Jo Swinson MP for East Dunbartonshire recently experienced a life threatening allergic reaction to nuts which resulted in an anaphylactic shock.

She has since thanked the Southern General Hospital for “keeping her alive”. Following this incident and to raise awareness of the difference that First Aid can make in an emergency, St Andrew’s First Aid has invited Jo to visit their offices to participate in an Anaphylaxis Awareness class. Journalists and the press will be given the opportunity to ask her questions and there will be photographic opportunities.

Allergies range from the common, hay fever or seasonal allergic rhinitis, which is the most widespread allergy in the UK, to the more serious. Some allergies such as those to peanuts or shellfish can even result in death.  It is vital that allergy sufferers have quick access to good First Aid which can make the difference between a life lost and a life saved.

Jo Swinson said, “Having had a nut allergy from a young age I am all too aware of how dangerous they can be. It is important to not only make an allergy known to friends and family but also to carry an Epipen at all times.

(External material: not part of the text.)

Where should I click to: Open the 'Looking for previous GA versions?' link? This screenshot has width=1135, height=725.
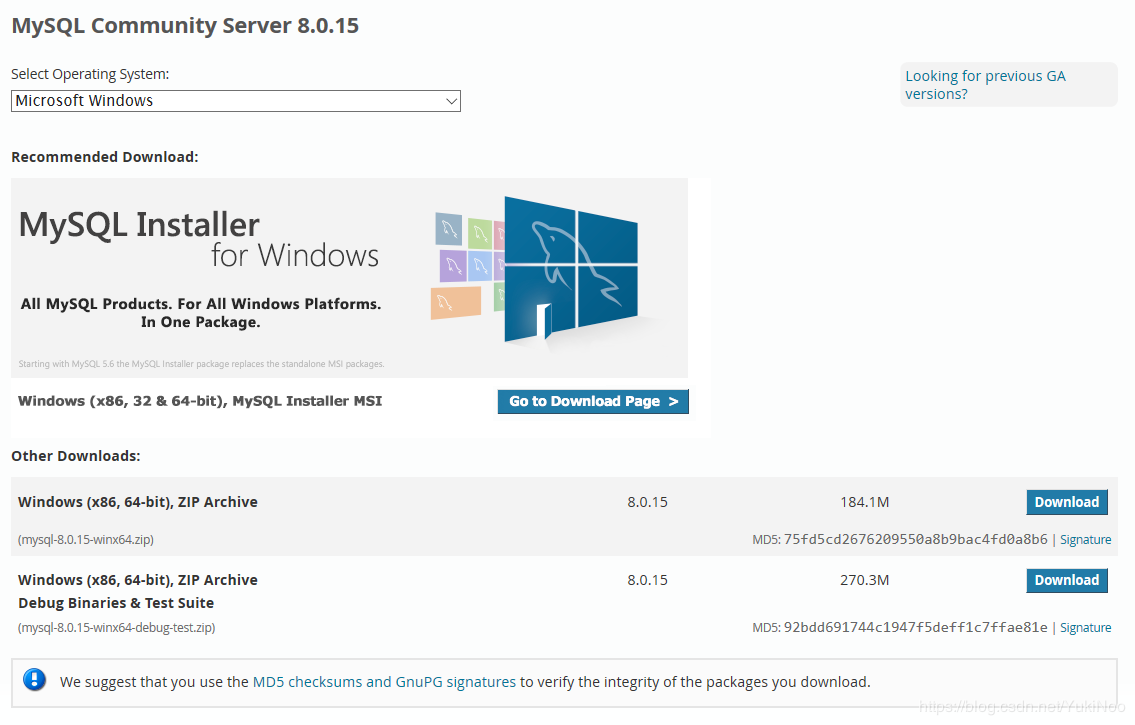point(985,85)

In the event of anaphylactic shock it is vital that First Aid is delivered as quickly as possible as recognising and treating the symptoms of an allergic reaction quickly can save a life.”

Stewart Simpson, Training Manager at St Andrew’s First Aid added, “First Aid can make a real difference in an anaphylaxis emergency – perhaps making the difference between a life and death situation. It is crucial that allergy sufferers tell friends and family about their allergy and perhaps even encourage them to attend an Anaphylaxis Awareness training course.”